Vincent A. Simeone’s book “Grow More With Less” (Cool Springs Press, $21.99) doesn’t just offer gardening techniques with less environmental impact. His techniques also involve less water, less work and less money, he says.
Simeone, a horticulturist and gardening consultant, believes sustainable practices can be incorporated into any landscape, whether new or well-established. Doing so involves long-term commitment and adherence to a well-conceived plan, he says, but the result is a garden that requires little maintenance and less expense.
Simeone guides his readers in analyzing their sites and creating long-term plans. He helps them choose plants that are likely to thrive, provides advice for attracting wildlife and teaches the basics of integrated pest management and water conservation. He also provides advice on sustainable lawn care and maintenance tips for keeping the landscape healthy.
Beekeeping for beginners
If you’ve ever thought about venturing into beekeeping, “Homegrown Honey Bees” (Storey Publishing, $14.95) can tell you what to expect.
The book, billed as “an absolute beginner’s guide,” was written by Alethea Morrison and illustrated with photos by Mars Vilaubi. They’re husband-and-wife beekeepers from Massachusetts who share their challenges, failures and successes to help others get started in beekeeping ventures of their own.

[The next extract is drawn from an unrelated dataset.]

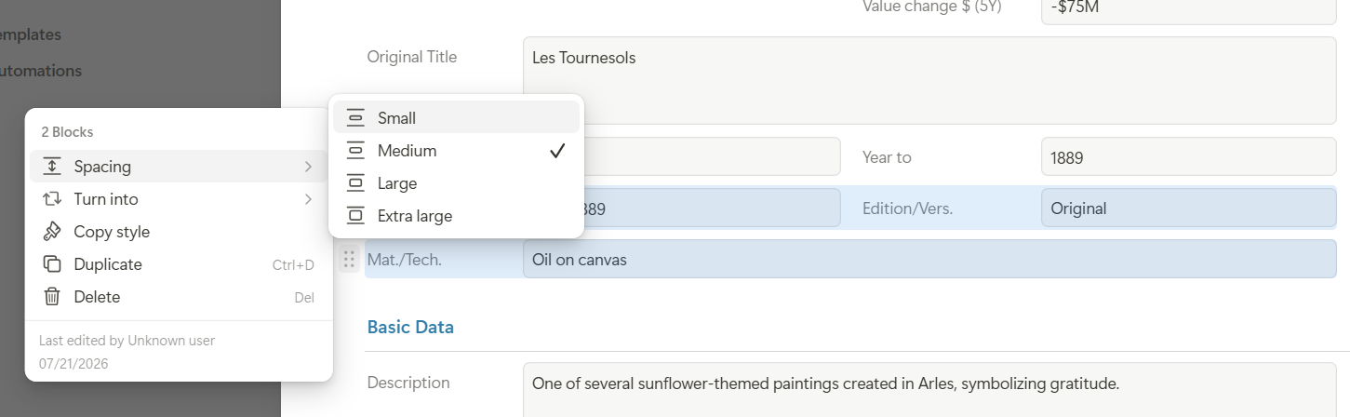Choose Extra large spacing option
The image size is (1350, 417).
tap(456, 216)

Morrison is clearly a beekeeping cheerleader, but she doesn’t try to make the hobby sound simpler than it is. “Beekeeping is not for the faint of heart,” she writes. “It’s like the extreme sport of animal husbandry.”
The book covers the basic how-tos and answers such questions as how often you can expect to be stung, how much money you’ll spend and how much time you’ll need to devote to beekeeping. Brief profiles of urban beekeepers from around the country are included.
The book is written in a conversational style, with humor, I’ve-been-there wisdom and plenty of encouragement.